*** Opening The data ***

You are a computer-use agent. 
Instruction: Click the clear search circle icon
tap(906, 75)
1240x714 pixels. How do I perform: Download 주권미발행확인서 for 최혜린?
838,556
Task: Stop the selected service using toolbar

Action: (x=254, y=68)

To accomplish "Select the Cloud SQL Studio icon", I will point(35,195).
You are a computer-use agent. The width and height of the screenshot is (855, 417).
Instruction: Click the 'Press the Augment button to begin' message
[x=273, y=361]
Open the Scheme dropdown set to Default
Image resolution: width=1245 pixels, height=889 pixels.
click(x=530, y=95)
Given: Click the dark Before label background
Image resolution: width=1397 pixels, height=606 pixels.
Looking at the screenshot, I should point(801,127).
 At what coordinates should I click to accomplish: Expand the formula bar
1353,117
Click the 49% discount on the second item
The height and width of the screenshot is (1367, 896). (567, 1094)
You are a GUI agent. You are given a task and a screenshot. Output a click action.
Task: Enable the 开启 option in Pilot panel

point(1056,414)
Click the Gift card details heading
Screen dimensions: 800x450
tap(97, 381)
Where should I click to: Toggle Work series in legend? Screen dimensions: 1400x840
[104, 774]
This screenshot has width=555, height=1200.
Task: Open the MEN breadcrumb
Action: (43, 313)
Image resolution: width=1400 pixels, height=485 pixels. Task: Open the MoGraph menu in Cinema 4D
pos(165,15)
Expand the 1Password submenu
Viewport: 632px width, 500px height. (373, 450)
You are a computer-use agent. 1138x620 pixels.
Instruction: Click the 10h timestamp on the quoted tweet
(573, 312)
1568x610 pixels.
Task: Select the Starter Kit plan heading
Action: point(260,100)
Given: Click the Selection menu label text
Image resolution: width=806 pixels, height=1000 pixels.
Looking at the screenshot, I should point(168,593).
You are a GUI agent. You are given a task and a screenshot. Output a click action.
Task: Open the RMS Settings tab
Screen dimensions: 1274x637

*** Closing The data ***

Start at the first line of the material and write everything out exactly.

[Task output]:
You are a computer-use agent. 
Instruction: Click the clear search circle icon
tap(906, 75)
1240x714 pixels. How do I perform: Download 주권미발행확인서 for 최혜린?
838,556
Task: Stop the selected service using toolbar

Action: (x=254, y=68)

To accomplish "Select the Cloud SQL Studio icon", I will point(35,195).
You are a computer-use agent. The width and height of the screenshot is (855, 417).
Instruction: Click the 'Press the Augment button to begin' message
[x=273, y=361]
Open the Scheme dropdown set to Default
Image resolution: width=1245 pixels, height=889 pixels.
click(x=530, y=95)
Given: Click the dark Before label background
Image resolution: width=1397 pixels, height=606 pixels.
Looking at the screenshot, I should point(801,127).
 At what coordinates should I click to accomplish: Expand the formula bar
1353,117
Click the 49% discount on the second item
The height and width of the screenshot is (1367, 896). (567, 1094)
You are a GUI agent. You are given a task and a screenshot. Output a click action.
Task: Enable the 开启 option in Pilot panel

point(1056,414)
Click the Gift card details heading
Screen dimensions: 800x450
tap(97, 381)
Where should I click to: Toggle Work series in legend? Screen dimensions: 1400x840
[104, 774]
This screenshot has width=555, height=1200.
Task: Open the MEN breadcrumb
Action: (43, 313)
Image resolution: width=1400 pixels, height=485 pixels. Task: Open the MoGraph menu in Cinema 4D
pos(165,15)
Expand the 1Password submenu
Viewport: 632px width, 500px height. (373, 450)
You are a computer-use agent. 1138x620 pixels.
Instruction: Click the 10h timestamp on the quoted tweet
(573, 312)
1568x610 pixels.
Task: Select the Starter Kit plan heading
Action: point(260,100)
Given: Click the Selection menu label text
Image resolution: width=806 pixels, height=1000 pixels.
Looking at the screenshot, I should point(168,593).
You are a GUI agent. You are given a task and a screenshot. Output a click action.
Task: Open the RMS Settings tab
Screen dimensions: 1274x637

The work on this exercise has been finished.